Travis Kelce skips Happy Gilmore 2 premiere as Adam Sandler sends him a message from New York
The Chiefs star landed a role in the film as a hotel employee, with one scene giving him the chance to share the screen with Bad Bunny.
And while Kelce skipped out on the premiere with Kansas City's training camp beginning on Tuesday, it's clear he made an impression on Sandler during the filming of the movie.
'They were both so confident and so funny.
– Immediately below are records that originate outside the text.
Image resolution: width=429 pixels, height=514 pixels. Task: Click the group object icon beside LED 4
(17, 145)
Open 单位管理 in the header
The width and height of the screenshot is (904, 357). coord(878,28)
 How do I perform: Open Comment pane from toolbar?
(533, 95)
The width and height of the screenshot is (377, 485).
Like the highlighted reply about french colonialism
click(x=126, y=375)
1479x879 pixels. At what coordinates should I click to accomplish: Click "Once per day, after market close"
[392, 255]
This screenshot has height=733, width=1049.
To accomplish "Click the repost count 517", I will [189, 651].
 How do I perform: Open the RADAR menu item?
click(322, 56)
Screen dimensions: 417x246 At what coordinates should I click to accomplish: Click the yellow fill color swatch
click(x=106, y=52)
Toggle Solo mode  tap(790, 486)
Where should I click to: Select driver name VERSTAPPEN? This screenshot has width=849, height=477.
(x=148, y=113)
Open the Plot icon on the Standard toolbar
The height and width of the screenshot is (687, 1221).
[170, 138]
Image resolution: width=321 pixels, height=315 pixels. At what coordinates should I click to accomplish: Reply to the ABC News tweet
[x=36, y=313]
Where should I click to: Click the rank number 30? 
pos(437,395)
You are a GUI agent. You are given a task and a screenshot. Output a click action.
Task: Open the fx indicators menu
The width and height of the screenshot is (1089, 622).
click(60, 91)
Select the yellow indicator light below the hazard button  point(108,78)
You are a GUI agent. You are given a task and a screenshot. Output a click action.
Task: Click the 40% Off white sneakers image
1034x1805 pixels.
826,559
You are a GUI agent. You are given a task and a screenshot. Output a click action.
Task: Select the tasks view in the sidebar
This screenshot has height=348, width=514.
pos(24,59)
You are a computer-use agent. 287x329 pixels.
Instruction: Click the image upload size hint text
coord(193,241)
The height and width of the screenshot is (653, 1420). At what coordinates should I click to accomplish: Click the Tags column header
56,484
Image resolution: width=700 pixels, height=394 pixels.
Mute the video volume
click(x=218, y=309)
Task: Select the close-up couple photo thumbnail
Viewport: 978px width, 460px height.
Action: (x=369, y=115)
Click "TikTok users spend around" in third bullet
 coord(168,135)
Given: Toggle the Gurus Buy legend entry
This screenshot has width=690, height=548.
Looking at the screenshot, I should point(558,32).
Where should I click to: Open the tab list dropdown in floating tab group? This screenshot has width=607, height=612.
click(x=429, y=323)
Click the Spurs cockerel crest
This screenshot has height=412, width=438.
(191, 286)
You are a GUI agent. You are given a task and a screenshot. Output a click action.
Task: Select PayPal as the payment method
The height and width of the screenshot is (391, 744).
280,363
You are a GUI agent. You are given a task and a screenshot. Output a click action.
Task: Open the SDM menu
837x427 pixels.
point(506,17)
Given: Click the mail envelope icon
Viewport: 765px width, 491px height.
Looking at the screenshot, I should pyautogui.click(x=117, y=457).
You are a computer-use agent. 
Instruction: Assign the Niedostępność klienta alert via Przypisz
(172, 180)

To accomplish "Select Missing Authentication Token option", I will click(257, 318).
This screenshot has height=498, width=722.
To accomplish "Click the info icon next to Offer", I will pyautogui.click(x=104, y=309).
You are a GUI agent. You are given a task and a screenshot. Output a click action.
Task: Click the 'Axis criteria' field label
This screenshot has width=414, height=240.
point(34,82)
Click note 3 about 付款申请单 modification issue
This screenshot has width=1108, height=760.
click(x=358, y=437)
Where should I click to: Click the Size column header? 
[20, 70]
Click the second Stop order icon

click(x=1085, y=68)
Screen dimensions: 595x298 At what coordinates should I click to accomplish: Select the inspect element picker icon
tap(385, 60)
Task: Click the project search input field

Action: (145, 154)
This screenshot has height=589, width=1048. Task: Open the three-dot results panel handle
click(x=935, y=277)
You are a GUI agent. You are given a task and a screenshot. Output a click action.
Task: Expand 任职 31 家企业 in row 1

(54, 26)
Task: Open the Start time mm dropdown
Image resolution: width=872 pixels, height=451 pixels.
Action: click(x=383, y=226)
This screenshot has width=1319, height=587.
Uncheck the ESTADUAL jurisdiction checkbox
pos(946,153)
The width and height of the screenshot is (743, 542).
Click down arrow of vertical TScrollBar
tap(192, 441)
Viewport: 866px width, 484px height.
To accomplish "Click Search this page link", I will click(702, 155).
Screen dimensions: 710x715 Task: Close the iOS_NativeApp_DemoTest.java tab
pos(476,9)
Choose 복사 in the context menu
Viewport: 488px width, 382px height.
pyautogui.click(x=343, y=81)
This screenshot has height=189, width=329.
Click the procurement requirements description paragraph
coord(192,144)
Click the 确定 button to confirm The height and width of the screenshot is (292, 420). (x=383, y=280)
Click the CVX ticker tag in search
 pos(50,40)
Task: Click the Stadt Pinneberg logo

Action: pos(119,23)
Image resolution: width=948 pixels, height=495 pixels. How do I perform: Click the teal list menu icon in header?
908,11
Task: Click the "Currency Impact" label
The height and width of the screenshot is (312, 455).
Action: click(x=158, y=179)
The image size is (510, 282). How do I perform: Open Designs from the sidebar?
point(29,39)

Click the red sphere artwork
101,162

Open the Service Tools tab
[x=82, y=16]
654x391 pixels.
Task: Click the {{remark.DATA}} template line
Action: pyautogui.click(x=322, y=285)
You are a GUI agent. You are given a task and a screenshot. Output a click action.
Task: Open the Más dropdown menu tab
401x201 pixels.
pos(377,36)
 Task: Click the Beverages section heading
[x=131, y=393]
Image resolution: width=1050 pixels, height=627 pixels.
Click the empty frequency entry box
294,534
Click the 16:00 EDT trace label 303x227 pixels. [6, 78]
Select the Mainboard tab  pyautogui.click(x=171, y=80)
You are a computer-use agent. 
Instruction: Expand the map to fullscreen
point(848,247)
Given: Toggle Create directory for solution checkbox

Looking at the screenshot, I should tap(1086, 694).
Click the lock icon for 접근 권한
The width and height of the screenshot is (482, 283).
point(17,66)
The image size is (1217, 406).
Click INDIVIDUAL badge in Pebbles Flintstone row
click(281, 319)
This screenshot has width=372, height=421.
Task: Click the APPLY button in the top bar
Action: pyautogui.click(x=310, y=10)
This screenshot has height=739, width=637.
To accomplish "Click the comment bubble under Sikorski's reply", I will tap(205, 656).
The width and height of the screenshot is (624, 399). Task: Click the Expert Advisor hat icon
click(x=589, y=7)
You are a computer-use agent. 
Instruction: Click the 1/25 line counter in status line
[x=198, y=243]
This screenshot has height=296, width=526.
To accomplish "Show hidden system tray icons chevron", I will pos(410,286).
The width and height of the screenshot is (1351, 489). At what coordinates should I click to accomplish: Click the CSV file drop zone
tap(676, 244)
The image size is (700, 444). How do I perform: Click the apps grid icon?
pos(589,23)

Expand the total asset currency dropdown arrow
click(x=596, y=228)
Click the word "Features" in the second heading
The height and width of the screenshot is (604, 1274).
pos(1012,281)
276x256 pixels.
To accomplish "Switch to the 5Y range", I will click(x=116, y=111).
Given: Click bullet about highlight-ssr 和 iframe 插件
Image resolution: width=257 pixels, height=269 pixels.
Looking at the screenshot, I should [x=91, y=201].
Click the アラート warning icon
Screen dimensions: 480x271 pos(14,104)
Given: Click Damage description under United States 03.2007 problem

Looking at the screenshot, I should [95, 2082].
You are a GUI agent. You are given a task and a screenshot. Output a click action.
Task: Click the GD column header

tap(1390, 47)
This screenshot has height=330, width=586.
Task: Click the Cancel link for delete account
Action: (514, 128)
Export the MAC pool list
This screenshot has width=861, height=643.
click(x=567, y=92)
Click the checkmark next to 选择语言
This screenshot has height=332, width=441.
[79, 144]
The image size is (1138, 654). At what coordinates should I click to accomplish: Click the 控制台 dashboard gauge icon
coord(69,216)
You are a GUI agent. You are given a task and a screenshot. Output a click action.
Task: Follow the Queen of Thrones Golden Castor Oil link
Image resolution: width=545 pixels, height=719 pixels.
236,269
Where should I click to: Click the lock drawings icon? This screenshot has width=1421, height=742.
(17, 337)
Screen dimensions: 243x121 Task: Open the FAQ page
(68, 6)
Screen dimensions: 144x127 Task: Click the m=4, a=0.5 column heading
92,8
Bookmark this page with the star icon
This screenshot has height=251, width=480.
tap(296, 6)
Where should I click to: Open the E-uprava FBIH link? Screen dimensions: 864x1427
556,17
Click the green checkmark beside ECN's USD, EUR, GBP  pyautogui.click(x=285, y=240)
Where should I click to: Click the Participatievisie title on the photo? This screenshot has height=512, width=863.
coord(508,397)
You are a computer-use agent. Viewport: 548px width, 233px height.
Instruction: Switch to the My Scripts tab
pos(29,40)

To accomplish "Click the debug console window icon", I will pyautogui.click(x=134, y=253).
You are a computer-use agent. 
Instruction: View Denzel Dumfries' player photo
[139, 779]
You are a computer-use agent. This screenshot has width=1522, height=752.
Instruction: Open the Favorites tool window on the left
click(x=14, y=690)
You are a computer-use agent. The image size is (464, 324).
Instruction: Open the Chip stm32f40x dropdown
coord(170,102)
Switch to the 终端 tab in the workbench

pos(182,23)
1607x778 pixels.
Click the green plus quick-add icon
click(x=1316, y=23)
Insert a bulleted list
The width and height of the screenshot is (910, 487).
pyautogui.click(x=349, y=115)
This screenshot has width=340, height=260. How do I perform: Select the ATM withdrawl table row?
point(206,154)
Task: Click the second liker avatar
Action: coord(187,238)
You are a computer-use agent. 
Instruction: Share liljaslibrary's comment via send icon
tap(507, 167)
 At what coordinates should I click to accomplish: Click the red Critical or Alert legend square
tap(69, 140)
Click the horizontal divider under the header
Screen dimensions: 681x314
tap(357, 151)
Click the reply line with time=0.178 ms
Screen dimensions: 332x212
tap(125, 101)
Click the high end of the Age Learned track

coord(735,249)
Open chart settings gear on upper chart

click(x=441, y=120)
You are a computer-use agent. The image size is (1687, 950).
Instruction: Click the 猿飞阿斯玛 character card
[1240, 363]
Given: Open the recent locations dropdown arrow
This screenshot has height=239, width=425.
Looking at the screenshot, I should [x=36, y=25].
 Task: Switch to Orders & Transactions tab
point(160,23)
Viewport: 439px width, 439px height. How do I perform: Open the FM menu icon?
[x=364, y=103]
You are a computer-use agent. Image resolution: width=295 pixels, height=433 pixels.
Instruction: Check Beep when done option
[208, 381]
They're gonna go on and do whatever the hell they want,' Sandler told The Hollywood Reporter of Kelce and Bad Bunny.
'But I'd love to do something with them again, because I got very friendly with them, and I love them both.'
Sandler also joked to Extra TV that he 'didn't want to bother' Kelce's pop star girlfriend, Taylor Swift about a potential role in the film.
'Just let Taylor entertain the world like she does... she's done a lot for our planet.'
Bad Bunny, meanwhile, teased a 'honey scene' with Kelce, which he called 'crazy' in an interview with Extra.
Aside from the Puerto Rican musician, there were plenty more big names in attendance at the Lincoln Center in New York.
Jimmy Fallon, John Cena, Margaret Qualley and Bennie Safdie (the latter two have cameos in the film) were all in attendance, as was influencer Alix Earle.
From the sports world, Kelce's fellow football player Derrick Henry was in attendance too, and Sandler could be heard telling the bruising running back that the pair were 'doing a movie together' on the red carpet.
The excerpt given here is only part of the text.